▶ **Exercise description**: Repeat the entries exactly. Leave nothing out.

(Stored dataset items)
-.-.-
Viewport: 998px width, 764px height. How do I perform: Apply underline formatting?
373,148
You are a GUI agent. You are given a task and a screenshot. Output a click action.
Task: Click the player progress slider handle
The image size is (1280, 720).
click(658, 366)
-.-.-
▶ **Solution for this exercise**:
Viewport: 998px width, 764px height. How do I perform: Apply underline formatting?
373,148
You are a GUI agent. You are given a task and a screenshot. Output a click action.
Task: Click the player progress slider handle
The image size is (1280, 720).
click(658, 366)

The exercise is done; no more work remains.